Both satellites will be chasing the rampant market for wi-fi on aeroplanes. Airlines are currently in a headlong rush to equip their fleets with connections that will allow passengers to use their mobile devices in mid-air. More than 6,000 commercial aircraft worldwide were offering an onboard wi-fi service in 2016; it is expected more than 17,000 will be doing so by 2021.
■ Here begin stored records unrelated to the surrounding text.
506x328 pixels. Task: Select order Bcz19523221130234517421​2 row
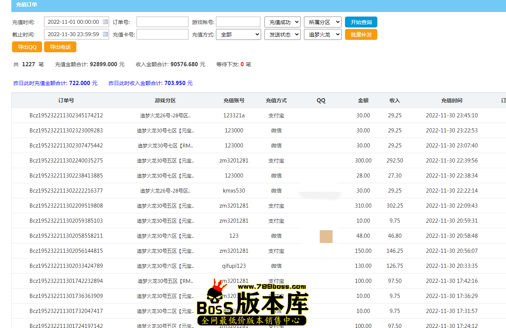tap(66, 115)
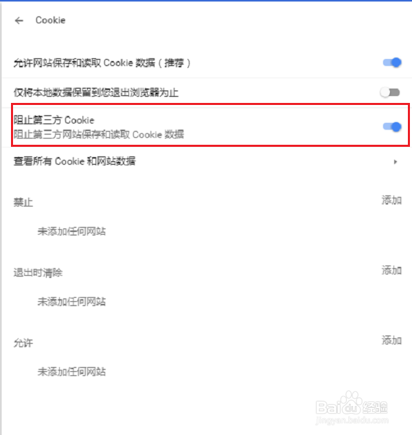Screen dimensions: 412x435
Task: Select the 阻止第三方 Cookie label text
Action: (54, 120)
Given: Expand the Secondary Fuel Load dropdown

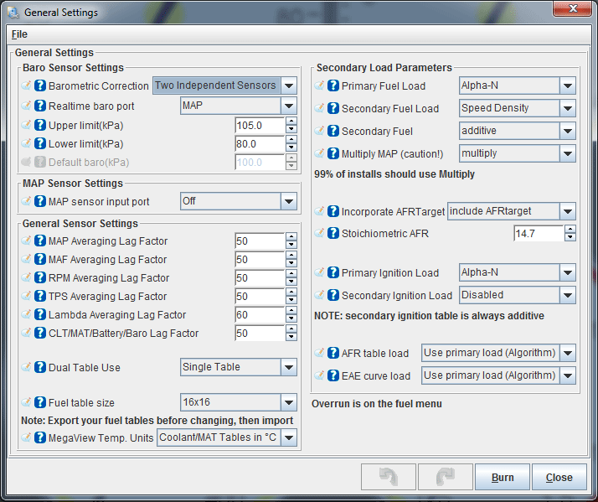Looking at the screenshot, I should (567, 108).
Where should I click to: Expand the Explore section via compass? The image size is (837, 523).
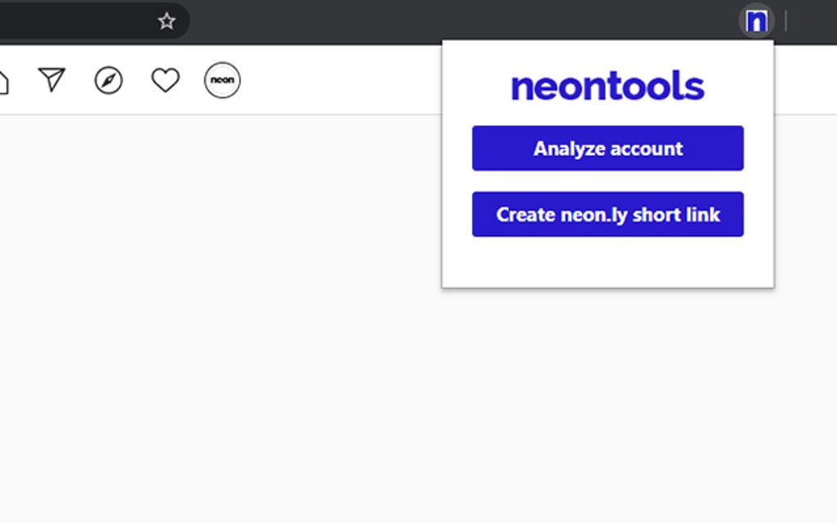point(107,80)
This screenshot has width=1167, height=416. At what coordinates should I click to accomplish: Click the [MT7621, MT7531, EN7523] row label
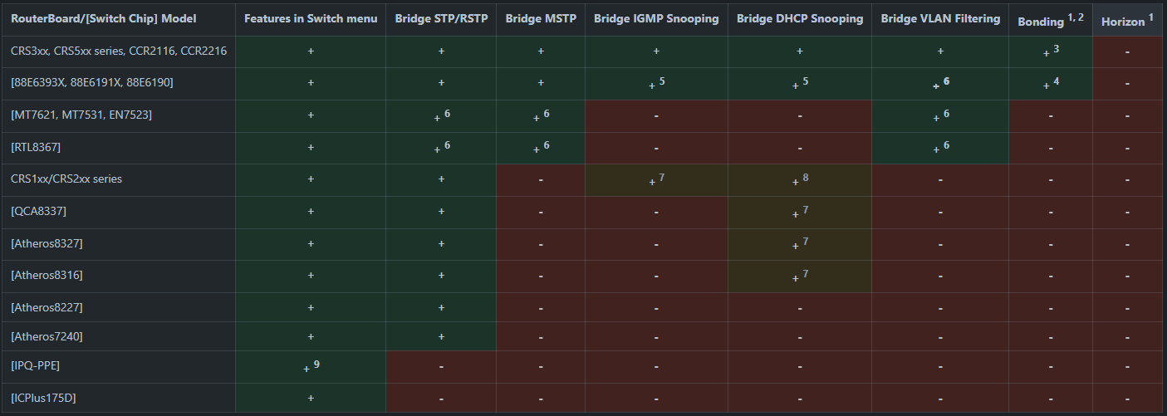coord(81,115)
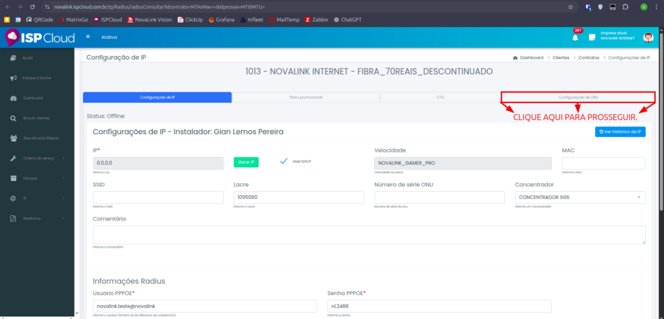664x319 pixels.
Task: Open the CTO tab
Action: [440, 97]
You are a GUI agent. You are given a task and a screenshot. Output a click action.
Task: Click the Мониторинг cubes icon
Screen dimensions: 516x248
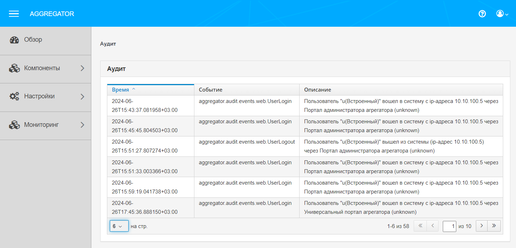click(14, 125)
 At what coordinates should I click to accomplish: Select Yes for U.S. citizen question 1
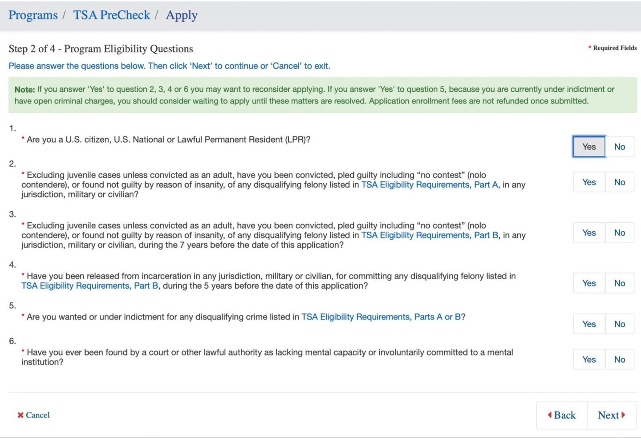click(x=588, y=147)
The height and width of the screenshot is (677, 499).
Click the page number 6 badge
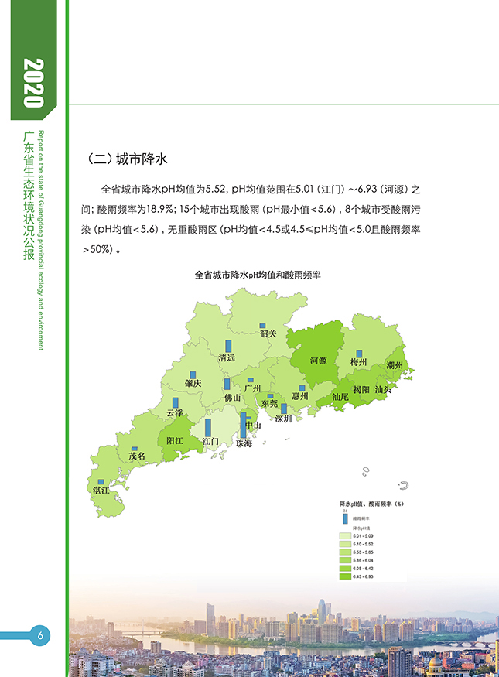(x=39, y=636)
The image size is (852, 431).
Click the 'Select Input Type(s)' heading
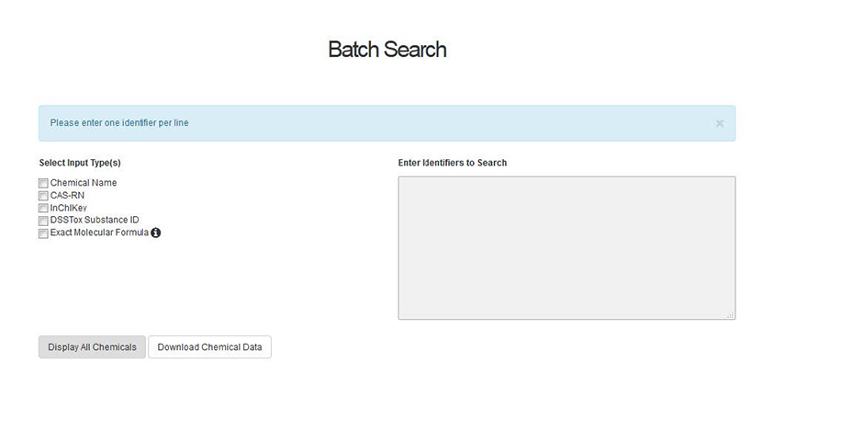80,163

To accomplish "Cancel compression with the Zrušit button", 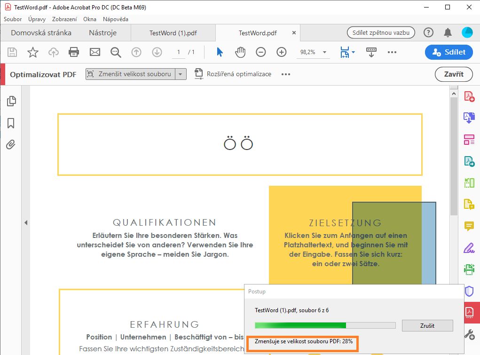I will click(x=427, y=325).
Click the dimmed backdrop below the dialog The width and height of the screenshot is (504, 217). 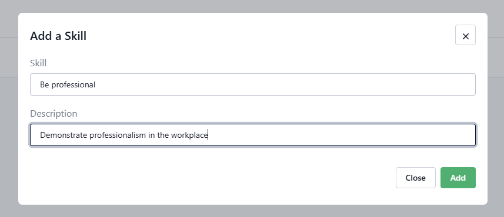pyautogui.click(x=252, y=211)
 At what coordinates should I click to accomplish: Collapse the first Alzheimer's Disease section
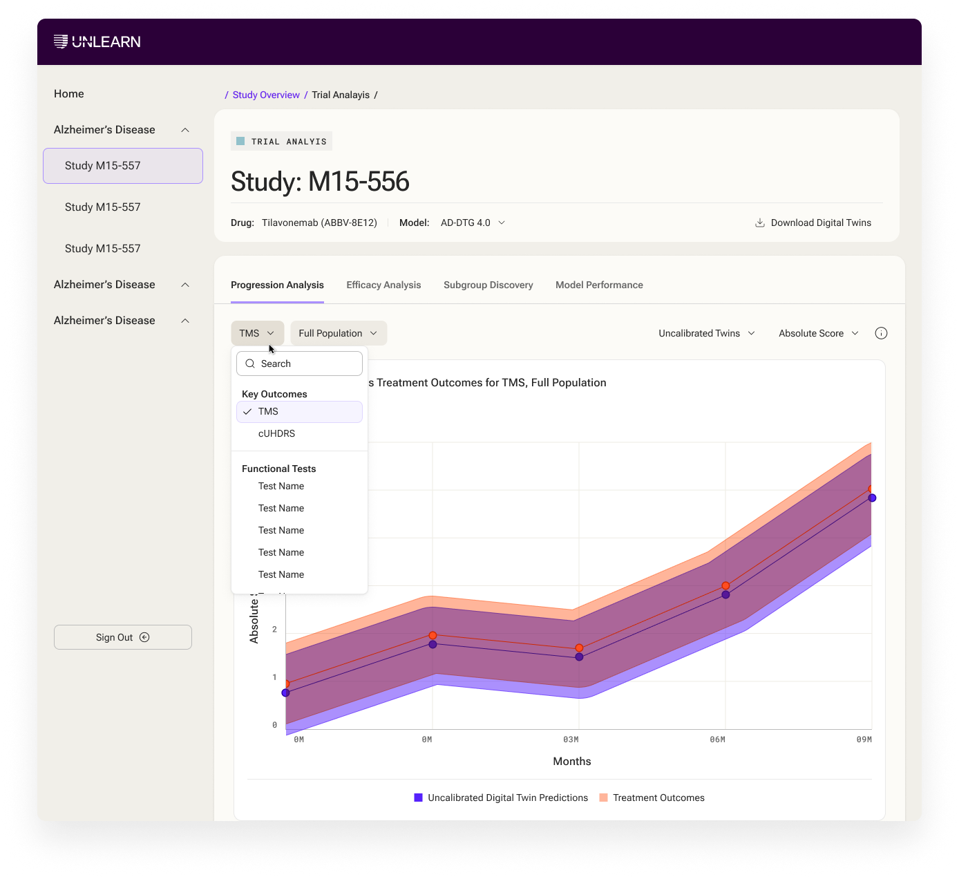[x=185, y=130]
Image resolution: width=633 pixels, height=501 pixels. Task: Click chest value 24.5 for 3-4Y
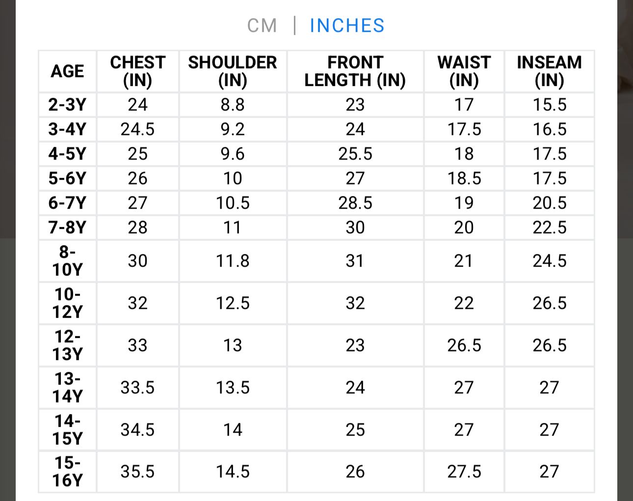(x=137, y=129)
The Ariane left the Kourou spaceport in French Guiana at 20:45 local time, Thursday (23:45 GMT), ejecting the satellites into their transfer orbits about half an hour later. Both must now get themselves into their final positions. Noteworthy is the fact that ViaSat-2 and 172B will be using electric engines to do this. These work by accelerating and expelling ions at high speed. The process provides less thrust than a standard chemical engine, but saves substantially on propellant mass.
Euroconsult is one of the world’s leading analyst groups following the satellite industry. Its research confirms the rapid growth now taking place, and says this will only accelerate. Euroconsult’s recent report on in-flight-connectivity (IFC) predicted nearly half of all commercial planes would be enabled by 2021, pushing revenues for the suppliers of onboard services from $1bn to $6.5bn inside 10 years. But Euroconsult’s CEO, Pacôme Revillon, said there will be winners and losers in this IFC race and this would likely be decided in the very near future.